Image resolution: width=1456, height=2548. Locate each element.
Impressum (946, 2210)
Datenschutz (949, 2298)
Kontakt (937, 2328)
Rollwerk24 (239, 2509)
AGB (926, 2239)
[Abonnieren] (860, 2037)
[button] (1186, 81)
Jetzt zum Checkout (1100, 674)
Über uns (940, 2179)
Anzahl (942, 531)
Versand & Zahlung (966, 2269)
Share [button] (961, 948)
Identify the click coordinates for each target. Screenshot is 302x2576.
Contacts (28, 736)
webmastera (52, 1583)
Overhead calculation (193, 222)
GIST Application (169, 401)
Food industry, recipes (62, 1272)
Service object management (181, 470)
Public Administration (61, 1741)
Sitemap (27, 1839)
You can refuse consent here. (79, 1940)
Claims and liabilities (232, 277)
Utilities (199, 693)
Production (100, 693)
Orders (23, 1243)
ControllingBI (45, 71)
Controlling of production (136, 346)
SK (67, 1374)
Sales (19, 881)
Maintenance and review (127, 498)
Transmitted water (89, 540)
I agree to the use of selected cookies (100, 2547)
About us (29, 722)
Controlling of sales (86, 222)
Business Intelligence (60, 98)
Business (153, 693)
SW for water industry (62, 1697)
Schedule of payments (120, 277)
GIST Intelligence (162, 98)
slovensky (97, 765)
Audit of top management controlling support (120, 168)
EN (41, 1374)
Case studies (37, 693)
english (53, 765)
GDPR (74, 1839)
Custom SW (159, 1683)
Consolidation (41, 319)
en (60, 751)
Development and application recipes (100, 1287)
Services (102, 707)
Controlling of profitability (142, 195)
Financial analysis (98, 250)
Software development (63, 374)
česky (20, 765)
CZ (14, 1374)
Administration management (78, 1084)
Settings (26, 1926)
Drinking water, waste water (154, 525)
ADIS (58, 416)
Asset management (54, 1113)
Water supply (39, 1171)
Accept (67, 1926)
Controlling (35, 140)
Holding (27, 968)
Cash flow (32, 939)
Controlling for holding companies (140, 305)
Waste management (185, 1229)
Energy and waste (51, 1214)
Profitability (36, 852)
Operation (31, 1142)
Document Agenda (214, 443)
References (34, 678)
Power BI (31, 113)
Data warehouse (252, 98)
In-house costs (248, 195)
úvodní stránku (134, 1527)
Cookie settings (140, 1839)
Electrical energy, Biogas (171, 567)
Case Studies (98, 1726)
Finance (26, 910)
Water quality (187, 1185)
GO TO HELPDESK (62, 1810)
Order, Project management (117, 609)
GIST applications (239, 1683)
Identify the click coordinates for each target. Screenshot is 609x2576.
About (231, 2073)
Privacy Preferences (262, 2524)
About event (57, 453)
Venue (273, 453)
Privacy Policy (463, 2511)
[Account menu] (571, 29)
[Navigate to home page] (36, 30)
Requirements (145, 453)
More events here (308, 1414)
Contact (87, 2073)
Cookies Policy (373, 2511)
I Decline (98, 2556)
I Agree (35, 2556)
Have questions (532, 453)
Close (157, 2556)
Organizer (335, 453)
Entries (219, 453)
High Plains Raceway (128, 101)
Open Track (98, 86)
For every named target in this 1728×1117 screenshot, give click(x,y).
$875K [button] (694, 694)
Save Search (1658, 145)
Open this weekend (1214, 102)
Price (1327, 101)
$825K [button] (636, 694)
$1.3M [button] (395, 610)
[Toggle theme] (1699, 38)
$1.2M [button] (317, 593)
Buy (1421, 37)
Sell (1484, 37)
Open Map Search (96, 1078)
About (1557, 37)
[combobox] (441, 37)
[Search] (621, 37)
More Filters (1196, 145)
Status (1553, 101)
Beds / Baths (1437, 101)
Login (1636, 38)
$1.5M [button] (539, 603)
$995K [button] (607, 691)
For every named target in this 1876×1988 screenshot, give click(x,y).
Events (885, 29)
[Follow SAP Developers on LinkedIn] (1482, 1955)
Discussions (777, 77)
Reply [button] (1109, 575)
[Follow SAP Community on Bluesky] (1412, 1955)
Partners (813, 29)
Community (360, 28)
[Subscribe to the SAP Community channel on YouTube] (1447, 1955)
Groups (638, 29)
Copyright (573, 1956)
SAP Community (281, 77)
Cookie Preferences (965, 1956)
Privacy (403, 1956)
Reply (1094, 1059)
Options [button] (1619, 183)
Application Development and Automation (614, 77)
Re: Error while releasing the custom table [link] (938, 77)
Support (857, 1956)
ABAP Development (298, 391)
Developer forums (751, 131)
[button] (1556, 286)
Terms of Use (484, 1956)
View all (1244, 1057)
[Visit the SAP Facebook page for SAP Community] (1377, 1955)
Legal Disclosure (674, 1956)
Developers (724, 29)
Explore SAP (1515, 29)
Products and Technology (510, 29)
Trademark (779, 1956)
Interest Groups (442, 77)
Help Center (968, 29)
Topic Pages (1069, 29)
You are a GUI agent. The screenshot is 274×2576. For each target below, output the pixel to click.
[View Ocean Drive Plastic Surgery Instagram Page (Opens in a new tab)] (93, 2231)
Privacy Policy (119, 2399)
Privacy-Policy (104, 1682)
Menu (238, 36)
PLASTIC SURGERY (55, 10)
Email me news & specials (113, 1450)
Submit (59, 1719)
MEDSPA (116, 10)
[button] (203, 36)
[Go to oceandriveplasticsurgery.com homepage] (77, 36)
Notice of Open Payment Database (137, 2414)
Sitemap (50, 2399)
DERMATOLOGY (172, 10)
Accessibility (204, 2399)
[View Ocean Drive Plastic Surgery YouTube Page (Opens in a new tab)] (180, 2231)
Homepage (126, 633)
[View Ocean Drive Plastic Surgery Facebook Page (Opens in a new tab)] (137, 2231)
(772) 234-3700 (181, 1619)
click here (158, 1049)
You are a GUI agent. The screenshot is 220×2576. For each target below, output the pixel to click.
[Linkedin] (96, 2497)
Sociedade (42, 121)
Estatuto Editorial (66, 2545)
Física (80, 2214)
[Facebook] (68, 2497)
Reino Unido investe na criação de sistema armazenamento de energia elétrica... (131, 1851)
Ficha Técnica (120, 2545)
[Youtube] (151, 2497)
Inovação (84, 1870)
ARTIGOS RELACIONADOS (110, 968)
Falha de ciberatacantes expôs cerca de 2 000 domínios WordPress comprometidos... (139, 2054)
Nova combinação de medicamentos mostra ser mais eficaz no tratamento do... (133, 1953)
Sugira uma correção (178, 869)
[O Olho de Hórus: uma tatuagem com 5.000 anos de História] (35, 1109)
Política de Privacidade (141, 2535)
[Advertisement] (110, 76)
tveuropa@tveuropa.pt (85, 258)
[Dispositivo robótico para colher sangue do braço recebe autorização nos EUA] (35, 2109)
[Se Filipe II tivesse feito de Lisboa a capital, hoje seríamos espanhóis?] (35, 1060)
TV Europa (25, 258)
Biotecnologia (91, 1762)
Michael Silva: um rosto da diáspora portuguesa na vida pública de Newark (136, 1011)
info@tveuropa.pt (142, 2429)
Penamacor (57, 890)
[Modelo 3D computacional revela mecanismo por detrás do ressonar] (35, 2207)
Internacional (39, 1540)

* WORK REQUIRED:
Your response should consist of the whole listing, repeated exactly.

* THE COMPLETED TASK:
Image resolution: width=1456, height=2548. Locate each element.
Impressum (946, 2210)
Datenschutz (949, 2298)
Kontakt (937, 2328)
Rollwerk24 (239, 2509)
AGB (926, 2239)
[Abonnieren] (860, 2037)
[button] (1186, 81)
Jetzt zum Checkout (1100, 674)
Über uns (940, 2179)
Anzahl (942, 531)
Versand & Zahlung (966, 2269)
Share [button] (961, 948)
Identify the click coordinates for each target. Screenshot is 302x2576.
Contacts (28, 736)
webmastera (52, 1583)
Overhead calculation (193, 222)
GIST Application (169, 401)
Food industry, recipes (62, 1272)
Service object management (181, 470)
Public Administration (61, 1741)
Sitemap (27, 1839)
You can refuse consent here. (79, 1940)
Claims and liabilities (232, 277)
Utilities (199, 693)
Production (100, 693)
Orders (23, 1243)
ControllingBI (45, 71)
Controlling of production (136, 346)
SK (67, 1374)
Sales (19, 881)
Maintenance and review (127, 498)
Transmitted water (89, 540)
I agree to the use of selected cookies (100, 2547)
About us (29, 722)
Controlling of sales (86, 222)
Business Intelligence (60, 98)
Business (153, 693)
SW for water industry (62, 1697)
Schedule of payments (120, 277)
GIST Intelligence (162, 98)
slovensky (97, 765)
Audit of top management controlling support (120, 168)
EN (41, 1374)
Case studies (37, 693)
english (53, 765)
GDPR (74, 1839)
Custom SW (159, 1683)
Consolidation (41, 319)
en (60, 751)
Development and application recipes (100, 1287)
Services (102, 707)
Controlling of profitability (142, 195)
Financial analysis (98, 250)
Software development (63, 374)
česky (20, 765)
CZ (14, 1374)
Administration management (78, 1084)
Settings (26, 1926)
Drinking water, waste water (154, 525)
ADIS (58, 416)
Asset management (54, 1113)
Water supply (39, 1171)
Accept (67, 1926)
Controlling (35, 140)
Holding (27, 968)
Cash flow (32, 939)
Controlling for holding companies (140, 305)
Waste management (185, 1229)
Energy and waste (51, 1214)
Profitability (36, 852)
Operation (31, 1142)
Document Agenda (214, 443)
References (34, 678)
Power BI (31, 113)
Data warehouse (252, 98)
In-house costs (248, 195)
úvodní stránku (134, 1527)
Cookie settings (140, 1839)
Electrical energy, Biogas (171, 567)
Case Studies (98, 1726)
Finance (26, 910)
Water quality (187, 1185)
GO TO HELPDESK (62, 1810)
Order, Project management (117, 609)
GIST applications (239, 1683)
Identify the click coordinates for each target. Screenshot is 609x2576.
About (231, 2073)
Privacy Preferences (262, 2524)
About event (57, 453)
Venue (273, 453)
Privacy Policy (463, 2511)
[Account menu] (571, 29)
[Navigate to home page] (36, 30)
Requirements (145, 453)
More events here (308, 1414)
Contact (87, 2073)
Cookies Policy (373, 2511)
I Decline (98, 2556)
I Agree (35, 2556)
Have questions (532, 453)
Close (157, 2556)
Organizer (335, 453)
Entries (219, 453)
High Plains Raceway (128, 101)
Open Track (98, 86)
For every named target in this 1728×1117 screenshot, give click(x,y).
$875K [button] (694, 694)
Save Search (1658, 145)
Open this weekend (1214, 102)
Price (1327, 101)
$825K [button] (636, 694)
$1.3M [button] (395, 610)
[Toggle theme] (1699, 38)
$1.2M [button] (317, 593)
Buy (1421, 37)
Sell (1484, 37)
Open Map Search (96, 1078)
About (1557, 37)
[combobox] (441, 37)
[Search] (621, 37)
More Filters (1196, 145)
Status (1553, 101)
Beds / Baths (1437, 101)
Login (1636, 38)
$1.5M [button] (539, 603)
$995K [button] (607, 691)
For every named target in this 1876×1988 screenshot, give click(x,y).
Events (885, 29)
[Follow SAP Developers on LinkedIn] (1482, 1955)
Discussions (777, 77)
Reply [button] (1109, 575)
[Follow SAP Community on Bluesky] (1412, 1955)
Partners (813, 29)
Community (360, 28)
[Subscribe to the SAP Community channel on YouTube] (1447, 1955)
Groups (638, 29)
Copyright (573, 1956)
SAP Community (281, 77)
Cookie Preferences (965, 1956)
Privacy (403, 1956)
Reply (1094, 1059)
Options [button] (1619, 183)
Application Development and Automation (614, 77)
Re: Error while releasing the custom table [link] (938, 77)
Support (857, 1956)
ABAP Development (298, 391)
Developer forums (751, 131)
[button] (1556, 286)
Terms of Use (484, 1956)
View all (1244, 1057)
[Visit the SAP Facebook page for SAP Community] (1377, 1955)
Legal Disclosure (674, 1956)
Developers (724, 29)
Explore SAP (1515, 29)
Products and Technology (510, 29)
Trademark (779, 1956)
Interest Groups (442, 77)
Help Center (968, 29)
Topic Pages (1069, 29)
You are a GUI agent. The screenshot is 274×2576. For each target below, output the pixel to click.
[View Ocean Drive Plastic Surgery Instagram Page (Opens in a new tab)] (93, 2231)
Privacy Policy (119, 2399)
Privacy-Policy (104, 1682)
Menu (238, 36)
PLASTIC SURGERY (55, 10)
Email me news & specials (113, 1450)
Submit (59, 1719)
MEDSPA (116, 10)
[button] (203, 36)
[Go to oceandriveplasticsurgery.com homepage] (77, 36)
Notice of Open Payment Database (137, 2414)
Sitemap (50, 2399)
DERMATOLOGY (172, 10)
Accessibility (204, 2399)
[View Ocean Drive Plastic Surgery YouTube Page (Opens in a new tab)] (180, 2231)
Homepage (126, 633)
[View Ocean Drive Plastic Surgery Facebook Page (Opens in a new tab)] (137, 2231)
(772) 234-3700 (181, 1619)
click here (158, 1049)
You are a GUI agent. The screenshot is 220×2576. For each target below, output the pixel to click.
[Linkedin] (96, 2497)
Sociedade (42, 121)
Estatuto Editorial (66, 2545)
Física (80, 2214)
[Facebook] (68, 2497)
Reino Unido investe na criação de sistema armazenamento de energia elétrica... (131, 1851)
Ficha Técnica (120, 2545)
[Youtube] (151, 2497)
Inovação (84, 1870)
ARTIGOS RELACIONADOS (110, 968)
Falha de ciberatacantes expôs cerca de 2 000 domínios WordPress comprometidos... (139, 2054)
Nova combinação de medicamentos mostra ser mais eficaz no tratamento do... (133, 1953)
Sugira uma correção (178, 869)
[O Olho de Hórus: uma tatuagem com 5.000 anos de História] (35, 1109)
Política de Privacidade (141, 2535)
[Advertisement] (110, 76)
tveuropa@tveuropa.pt (85, 258)
[Dispositivo robótico para colher sangue do braço recebe autorização nos EUA] (35, 2109)
[Se Filipe II tivesse feito de Lisboa a capital, hoje seríamos espanhóis?] (35, 1060)
TV Europa (25, 258)
Biotecnologia (91, 1762)
Michael Silva: um rosto da diáspora portuguesa na vida pública de Newark (136, 1011)
info@tveuropa.pt (142, 2429)
Penamacor (57, 890)
[Modelo 3D computacional revela mecanismo por detrás do ressonar] (35, 2207)
Internacional (39, 1540)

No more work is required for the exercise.